Private Investment Firm First NY Launches Public Finance Division

First New York Securities LLC, a privately owned investment firm with more than 200 money managers in Manhattan, is expanding its reach into the arena of public finance.

The firm’s new division is being headed by veteran Ross Jackman, formerly managing director of the municipal institutional sales trading business at UBS Securities LLC. He left UBS shortly after June 2008 when it closed its municipal division, and he joined First NY in April.

The firm, whose capital is in excess of $400 million, was founded in 1986. Offices in Manhattan and London trade in domestic and international equities, equity options and derivatives, macro-interest rate products, commodities, and foreign exchange.

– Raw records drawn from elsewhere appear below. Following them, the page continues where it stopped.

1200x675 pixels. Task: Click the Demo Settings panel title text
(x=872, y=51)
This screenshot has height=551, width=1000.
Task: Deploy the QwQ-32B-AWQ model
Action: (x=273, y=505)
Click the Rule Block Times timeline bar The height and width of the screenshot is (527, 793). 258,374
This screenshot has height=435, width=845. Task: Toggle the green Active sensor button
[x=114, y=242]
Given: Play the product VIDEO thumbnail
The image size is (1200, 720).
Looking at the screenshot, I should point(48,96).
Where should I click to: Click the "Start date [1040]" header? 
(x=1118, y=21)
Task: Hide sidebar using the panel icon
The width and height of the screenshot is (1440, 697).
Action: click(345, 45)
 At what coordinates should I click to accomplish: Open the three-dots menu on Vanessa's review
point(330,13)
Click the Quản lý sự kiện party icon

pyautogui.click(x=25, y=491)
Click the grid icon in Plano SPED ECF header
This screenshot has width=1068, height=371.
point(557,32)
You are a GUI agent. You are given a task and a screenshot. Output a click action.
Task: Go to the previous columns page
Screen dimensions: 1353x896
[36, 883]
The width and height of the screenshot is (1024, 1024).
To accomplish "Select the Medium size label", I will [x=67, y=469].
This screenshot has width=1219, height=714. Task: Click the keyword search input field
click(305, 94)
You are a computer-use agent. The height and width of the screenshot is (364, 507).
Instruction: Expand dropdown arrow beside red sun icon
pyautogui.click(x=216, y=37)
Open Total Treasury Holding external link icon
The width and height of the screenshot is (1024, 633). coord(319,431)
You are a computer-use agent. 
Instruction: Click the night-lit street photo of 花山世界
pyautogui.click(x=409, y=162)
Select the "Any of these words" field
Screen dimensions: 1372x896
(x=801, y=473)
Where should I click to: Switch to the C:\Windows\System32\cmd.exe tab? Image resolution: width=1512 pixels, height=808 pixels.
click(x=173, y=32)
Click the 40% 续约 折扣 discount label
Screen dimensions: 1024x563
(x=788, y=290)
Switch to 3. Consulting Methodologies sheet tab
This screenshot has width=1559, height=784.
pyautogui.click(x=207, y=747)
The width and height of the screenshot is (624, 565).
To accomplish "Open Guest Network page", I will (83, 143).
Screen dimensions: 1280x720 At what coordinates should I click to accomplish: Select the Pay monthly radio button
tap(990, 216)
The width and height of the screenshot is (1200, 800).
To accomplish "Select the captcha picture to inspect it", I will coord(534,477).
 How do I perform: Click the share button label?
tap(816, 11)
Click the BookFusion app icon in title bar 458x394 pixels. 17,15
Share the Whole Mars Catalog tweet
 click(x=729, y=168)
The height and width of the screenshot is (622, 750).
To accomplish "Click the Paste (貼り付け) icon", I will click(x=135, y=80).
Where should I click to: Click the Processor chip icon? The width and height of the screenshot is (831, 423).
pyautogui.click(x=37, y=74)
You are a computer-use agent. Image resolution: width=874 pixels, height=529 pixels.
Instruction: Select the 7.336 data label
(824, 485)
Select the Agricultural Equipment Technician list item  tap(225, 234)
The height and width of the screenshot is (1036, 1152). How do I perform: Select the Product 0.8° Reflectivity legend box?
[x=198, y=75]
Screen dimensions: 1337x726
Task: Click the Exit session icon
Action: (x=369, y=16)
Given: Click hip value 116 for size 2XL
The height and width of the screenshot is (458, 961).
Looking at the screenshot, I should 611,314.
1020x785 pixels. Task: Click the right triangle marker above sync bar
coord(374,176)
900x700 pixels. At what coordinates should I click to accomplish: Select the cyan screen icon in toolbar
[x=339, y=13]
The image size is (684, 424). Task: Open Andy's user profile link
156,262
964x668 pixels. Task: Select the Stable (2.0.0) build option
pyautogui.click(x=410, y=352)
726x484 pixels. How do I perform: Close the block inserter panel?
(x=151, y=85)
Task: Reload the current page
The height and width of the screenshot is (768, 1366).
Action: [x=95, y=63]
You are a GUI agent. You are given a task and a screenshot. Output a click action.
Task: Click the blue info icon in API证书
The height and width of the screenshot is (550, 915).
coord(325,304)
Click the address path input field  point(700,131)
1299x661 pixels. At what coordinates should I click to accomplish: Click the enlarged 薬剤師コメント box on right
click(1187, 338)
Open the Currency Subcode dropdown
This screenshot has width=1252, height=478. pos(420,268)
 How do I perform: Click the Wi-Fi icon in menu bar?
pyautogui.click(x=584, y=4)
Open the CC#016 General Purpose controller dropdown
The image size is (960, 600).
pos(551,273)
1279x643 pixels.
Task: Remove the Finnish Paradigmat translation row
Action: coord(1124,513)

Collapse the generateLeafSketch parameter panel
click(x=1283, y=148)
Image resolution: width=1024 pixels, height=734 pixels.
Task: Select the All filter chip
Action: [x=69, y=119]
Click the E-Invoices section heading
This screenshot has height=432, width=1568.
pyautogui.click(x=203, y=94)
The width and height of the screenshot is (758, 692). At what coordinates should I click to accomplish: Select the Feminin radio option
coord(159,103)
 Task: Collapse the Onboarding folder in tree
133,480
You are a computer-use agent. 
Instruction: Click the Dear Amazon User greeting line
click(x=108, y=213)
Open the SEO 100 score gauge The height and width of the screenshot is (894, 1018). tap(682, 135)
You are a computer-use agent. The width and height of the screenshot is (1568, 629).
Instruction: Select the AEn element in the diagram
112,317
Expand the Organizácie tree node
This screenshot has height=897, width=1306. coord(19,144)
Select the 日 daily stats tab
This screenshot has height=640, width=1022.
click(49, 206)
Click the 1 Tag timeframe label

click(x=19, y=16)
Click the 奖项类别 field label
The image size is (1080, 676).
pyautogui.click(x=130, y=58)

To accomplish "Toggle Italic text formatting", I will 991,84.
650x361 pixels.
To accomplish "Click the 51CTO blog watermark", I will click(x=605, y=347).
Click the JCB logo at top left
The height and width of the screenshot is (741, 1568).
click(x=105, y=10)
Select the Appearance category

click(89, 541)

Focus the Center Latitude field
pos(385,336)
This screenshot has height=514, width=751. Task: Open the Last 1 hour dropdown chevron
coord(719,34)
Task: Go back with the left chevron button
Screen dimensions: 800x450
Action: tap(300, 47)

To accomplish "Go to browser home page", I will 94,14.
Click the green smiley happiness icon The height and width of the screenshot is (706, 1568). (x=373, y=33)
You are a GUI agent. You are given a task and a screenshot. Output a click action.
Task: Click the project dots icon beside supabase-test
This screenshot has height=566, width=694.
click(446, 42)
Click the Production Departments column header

“The firm recently expanded into credit fixed income,” Jackman said. “And the municipal market place is an important focus for us.”

He would not comment on specific strategies the firm plans to adopt, but  said the approach is “a little different than most others investors in the muni marketplace, and it’s very different than if you’re a mutual fund or some of the hedge funds.” The firm manages the money of five managing partners and has no other outside clients.

Jackman said the general framework is relative-value investing, a tactic Nobel laureate Myron Scholes once compared to a vacuum cleaner “sucking up nickels from all over the world.”

The pioneer of this strategy is John Meriwether of the infamous hedge fund Long-Term Capital Management, a firm that was once the envy of Wall Street for its esoteric, mathematically complex trading models. LTCM’s reputation imploded when its fund collapsed as a result of Russia defaulting on its debt in 1998.

Jackman said First NY’s approach is less quantitative. “We try to identify the best investment opportunities on the credit spectrum and the yield curve,” he said.

First NY envisions the municipal team will grow to 10 or 12 people, and further expansion is possible if the division expands into other areas of credit fixed income.

“We don’t have a set number. If there is a talented person and they want to move to this type of platform we are going to consider them,” Jackman said. “It’s an exciting platform, it’s a strong platform, and it’s very compelling for a lot of people in the marketplace.”

About half a dozen people have been added to the new division this year. First NY has not released names, but one recent pick-up was Dan Friel, a former executive director at UBS Investment Bank.

Friel, who declined to comment for this story, worked with Jackman at UBS for more than three years. He joins First NY as a municipal trader.